__Exercise__
Reproduce the records below, substituting "screen-control assistant" for every occurrence of "computer-use agent" and leaving everything else unchanged.

-- START OF Exercise material --

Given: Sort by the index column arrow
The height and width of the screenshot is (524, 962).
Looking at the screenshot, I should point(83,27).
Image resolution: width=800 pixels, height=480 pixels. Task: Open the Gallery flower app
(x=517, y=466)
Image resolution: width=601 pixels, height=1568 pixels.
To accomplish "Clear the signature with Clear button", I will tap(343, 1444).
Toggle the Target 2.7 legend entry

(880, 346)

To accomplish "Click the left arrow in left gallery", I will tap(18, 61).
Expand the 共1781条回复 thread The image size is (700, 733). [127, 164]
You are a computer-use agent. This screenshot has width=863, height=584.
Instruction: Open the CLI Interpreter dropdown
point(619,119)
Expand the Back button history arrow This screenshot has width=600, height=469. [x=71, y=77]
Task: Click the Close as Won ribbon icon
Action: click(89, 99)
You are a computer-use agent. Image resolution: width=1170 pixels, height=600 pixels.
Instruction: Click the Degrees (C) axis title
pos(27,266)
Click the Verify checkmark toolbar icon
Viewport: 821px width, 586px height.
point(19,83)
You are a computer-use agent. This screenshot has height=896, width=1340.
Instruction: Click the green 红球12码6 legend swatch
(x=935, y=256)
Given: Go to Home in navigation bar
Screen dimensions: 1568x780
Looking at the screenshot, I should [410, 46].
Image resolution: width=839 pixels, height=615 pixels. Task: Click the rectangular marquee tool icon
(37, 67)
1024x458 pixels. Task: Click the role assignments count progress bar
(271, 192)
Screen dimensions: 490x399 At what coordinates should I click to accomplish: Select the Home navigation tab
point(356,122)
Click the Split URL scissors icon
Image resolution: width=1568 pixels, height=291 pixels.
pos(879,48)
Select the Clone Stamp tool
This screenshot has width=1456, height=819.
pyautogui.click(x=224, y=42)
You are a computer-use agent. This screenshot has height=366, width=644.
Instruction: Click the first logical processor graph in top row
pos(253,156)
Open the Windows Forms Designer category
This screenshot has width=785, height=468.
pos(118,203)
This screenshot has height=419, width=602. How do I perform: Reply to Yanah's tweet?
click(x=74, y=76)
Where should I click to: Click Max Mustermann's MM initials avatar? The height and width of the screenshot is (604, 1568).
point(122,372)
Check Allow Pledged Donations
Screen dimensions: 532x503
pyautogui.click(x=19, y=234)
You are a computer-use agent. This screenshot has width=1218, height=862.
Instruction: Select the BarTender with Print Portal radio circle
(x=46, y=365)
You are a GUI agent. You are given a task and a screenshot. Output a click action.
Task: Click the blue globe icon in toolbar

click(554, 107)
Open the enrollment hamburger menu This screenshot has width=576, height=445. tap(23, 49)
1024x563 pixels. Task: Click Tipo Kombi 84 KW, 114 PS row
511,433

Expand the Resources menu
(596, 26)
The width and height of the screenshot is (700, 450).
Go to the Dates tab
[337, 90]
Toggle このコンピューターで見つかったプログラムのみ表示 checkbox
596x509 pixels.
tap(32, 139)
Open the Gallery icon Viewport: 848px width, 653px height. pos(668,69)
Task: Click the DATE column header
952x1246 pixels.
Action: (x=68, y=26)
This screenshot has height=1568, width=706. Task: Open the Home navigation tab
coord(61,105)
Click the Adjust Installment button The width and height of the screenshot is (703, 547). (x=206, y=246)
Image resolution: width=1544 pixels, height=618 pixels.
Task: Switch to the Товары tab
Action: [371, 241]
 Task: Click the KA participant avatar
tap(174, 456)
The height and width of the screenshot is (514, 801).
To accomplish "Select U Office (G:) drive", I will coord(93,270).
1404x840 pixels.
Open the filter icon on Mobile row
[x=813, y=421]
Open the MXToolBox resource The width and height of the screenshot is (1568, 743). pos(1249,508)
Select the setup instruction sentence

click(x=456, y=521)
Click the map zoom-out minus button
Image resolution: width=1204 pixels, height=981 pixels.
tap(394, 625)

-- END OF Exercise material --

__Solution to this problem__
Given: Sort by the index column arrow
The height and width of the screenshot is (524, 962).
Looking at the screenshot, I should point(83,27).
Image resolution: width=800 pixels, height=480 pixels. Task: Open the Gallery flower app
(x=517, y=466)
Image resolution: width=601 pixels, height=1568 pixels.
To accomplish "Clear the signature with Clear button", I will tap(343, 1444).
Toggle the Target 2.7 legend entry

(880, 346)

To accomplish "Click the left arrow in left gallery", I will tap(18, 61).
Expand the 共1781条回复 thread The image size is (700, 733). [127, 164]
You are a screen-control assistant. This screenshot has width=863, height=584.
Instruction: Open the CLI Interpreter dropdown
point(619,119)
Expand the Back button history arrow This screenshot has width=600, height=469. [x=71, y=77]
Task: Click the Close as Won ribbon icon
Action: click(89, 99)
You are a screen-control assistant. Image resolution: width=1170 pixels, height=600 pixels.
Instruction: Click the Degrees (C) axis title
pos(27,266)
Click the Verify checkmark toolbar icon
Viewport: 821px width, 586px height.
point(19,83)
You are a screen-control assistant. This screenshot has height=896, width=1340.
Instruction: Click the green 红球12码6 legend swatch
(x=935, y=256)
Given: Go to Home in navigation bar
Screen dimensions: 1568x780
Looking at the screenshot, I should [410, 46].
Image resolution: width=839 pixels, height=615 pixels. Task: Click the rectangular marquee tool icon
(37, 67)
1024x458 pixels. Task: Click the role assignments count progress bar
(271, 192)
Screen dimensions: 490x399 At what coordinates should I click to accomplish: Select the Home navigation tab
point(356,122)
Click the Split URL scissors icon
Image resolution: width=1568 pixels, height=291 pixels.
pos(879,48)
Select the Clone Stamp tool
This screenshot has width=1456, height=819.
pyautogui.click(x=224, y=42)
You are a screen-control assistant. This screenshot has height=366, width=644.
Instruction: Click the first logical processor graph in top row
pos(253,156)
Open the Windows Forms Designer category
This screenshot has width=785, height=468.
pos(118,203)
This screenshot has height=419, width=602. How do I perform: Reply to Yanah's tweet?
click(x=74, y=76)
Where should I click to: Click Max Mustermann's MM initials avatar? The height and width of the screenshot is (604, 1568).
point(122,372)
Check Allow Pledged Donations
Screen dimensions: 532x503
pyautogui.click(x=19, y=234)
You are a screen-control assistant. This screenshot has width=1218, height=862.
Instruction: Select the BarTender with Print Portal radio circle
(x=46, y=365)
You are a GUI agent. You are given a task and a screenshot. Output a click action.
Task: Click the blue globe icon in toolbar

click(554, 107)
Open the enrollment hamburger menu This screenshot has width=576, height=445. tap(23, 49)
1024x563 pixels. Task: Click Tipo Kombi 84 KW, 114 PS row
511,433

Expand the Resources menu
(596, 26)
The width and height of the screenshot is (700, 450).
Go to the Dates tab
[337, 90]
Toggle このコンピューターで見つかったプログラムのみ表示 checkbox
596x509 pixels.
tap(32, 139)
Open the Gallery icon Viewport: 848px width, 653px height. pos(668,69)
Task: Click the DATE column header
952x1246 pixels.
Action: (x=68, y=26)
This screenshot has height=1568, width=706. Task: Open the Home navigation tab
coord(61,105)
Click the Adjust Installment button The width and height of the screenshot is (703, 547). (x=206, y=246)
Image resolution: width=1544 pixels, height=618 pixels.
Task: Switch to the Товары tab
Action: [371, 241]
 Task: Click the KA participant avatar
tap(174, 456)
The height and width of the screenshot is (514, 801).
To accomplish "Select U Office (G:) drive", I will coord(93,270).
1404x840 pixels.
Open the filter icon on Mobile row
[x=813, y=421]
Open the MXToolBox resource The width and height of the screenshot is (1568, 743). pos(1249,508)
Select the setup instruction sentence

click(x=456, y=521)
Click the map zoom-out minus button
Image resolution: width=1204 pixels, height=981 pixels.
tap(394, 625)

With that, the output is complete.